GIVEN PROBLEM: Turn the records below, from the first line through the line containing "will (x=115, y=256).", into a JSON list of strings with one string per line and blank lines omitted.

GIVEN INFORMATION:
— Begin —
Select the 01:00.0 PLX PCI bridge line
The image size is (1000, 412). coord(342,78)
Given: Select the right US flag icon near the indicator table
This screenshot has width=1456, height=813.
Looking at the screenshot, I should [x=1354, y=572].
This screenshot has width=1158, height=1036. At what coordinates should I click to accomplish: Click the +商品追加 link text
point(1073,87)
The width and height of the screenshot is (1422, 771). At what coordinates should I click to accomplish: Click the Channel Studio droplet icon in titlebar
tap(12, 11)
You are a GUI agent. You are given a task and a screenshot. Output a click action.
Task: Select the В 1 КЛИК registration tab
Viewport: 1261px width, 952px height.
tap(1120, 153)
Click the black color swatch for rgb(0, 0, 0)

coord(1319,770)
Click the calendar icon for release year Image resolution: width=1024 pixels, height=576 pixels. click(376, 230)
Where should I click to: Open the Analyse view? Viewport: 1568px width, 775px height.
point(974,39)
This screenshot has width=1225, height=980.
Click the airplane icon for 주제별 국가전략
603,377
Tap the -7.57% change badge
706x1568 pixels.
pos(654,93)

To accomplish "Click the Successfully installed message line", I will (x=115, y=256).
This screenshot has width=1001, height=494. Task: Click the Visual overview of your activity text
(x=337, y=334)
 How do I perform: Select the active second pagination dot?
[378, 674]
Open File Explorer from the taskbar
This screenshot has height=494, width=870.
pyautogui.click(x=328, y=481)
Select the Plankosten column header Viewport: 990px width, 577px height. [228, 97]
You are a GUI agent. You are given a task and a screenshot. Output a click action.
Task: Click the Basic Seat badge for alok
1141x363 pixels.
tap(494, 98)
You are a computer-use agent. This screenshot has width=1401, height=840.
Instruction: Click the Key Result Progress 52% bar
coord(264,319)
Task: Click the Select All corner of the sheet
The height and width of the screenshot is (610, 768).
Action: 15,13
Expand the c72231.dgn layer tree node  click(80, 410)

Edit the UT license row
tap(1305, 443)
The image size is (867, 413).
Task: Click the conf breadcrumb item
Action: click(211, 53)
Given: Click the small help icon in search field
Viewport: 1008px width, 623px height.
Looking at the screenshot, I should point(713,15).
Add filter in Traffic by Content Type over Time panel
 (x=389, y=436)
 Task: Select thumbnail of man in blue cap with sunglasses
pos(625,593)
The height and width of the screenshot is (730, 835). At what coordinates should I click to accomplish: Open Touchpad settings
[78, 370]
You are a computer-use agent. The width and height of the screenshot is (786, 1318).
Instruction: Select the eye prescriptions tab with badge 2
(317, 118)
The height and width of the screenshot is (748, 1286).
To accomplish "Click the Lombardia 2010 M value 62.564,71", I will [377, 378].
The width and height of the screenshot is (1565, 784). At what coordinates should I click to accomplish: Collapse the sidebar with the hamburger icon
— End —
ANSWER IN FULL:
[
  "Select the 01:00.0 PLX PCI bridge line",
  "The image size is (1000, 412). coord(342,78)",
  "Given: Select the right US flag icon near the indicator table",
  "This screenshot has width=1456, height=813.",
  "Looking at the screenshot, I should [x=1354, y=572].",
  "This screenshot has width=1158, height=1036. At what coordinates should I click to accomplish: Click the +商品追加 link text",
  "point(1073,87)",
  "The width and height of the screenshot is (1422, 771). At what coordinates should I click to accomplish: Click the Channel Studio droplet icon in titlebar",
  "tap(12, 11)",
  "You are a GUI agent. You are given a task and a screenshot. Output a click action.",
  "Task: Select the В 1 КЛИК registration tab",
  "Viewport: 1261px width, 952px height.",
  "tap(1120, 153)",
  "Click the black color swatch for rgb(0, 0, 0)",
  "coord(1319,770)",
  "Click the calendar icon for release year Image resolution: width=1024 pixels, height=576 pixels. click(376, 230)",
  "Where should I click to: Open the Analyse view? Viewport: 1568px width, 775px height.",
  "point(974,39)",
  "This screenshot has width=1225, height=980.",
  "Click the airplane icon for 주제별 국가전략",
  "603,377",
  "Tap the -7.57% change badge",
  "706x1568 pixels.",
  "pos(654,93)",
  "To accomplish \"Click the Successfully installed message line\", I will (x=115, y=256)."
]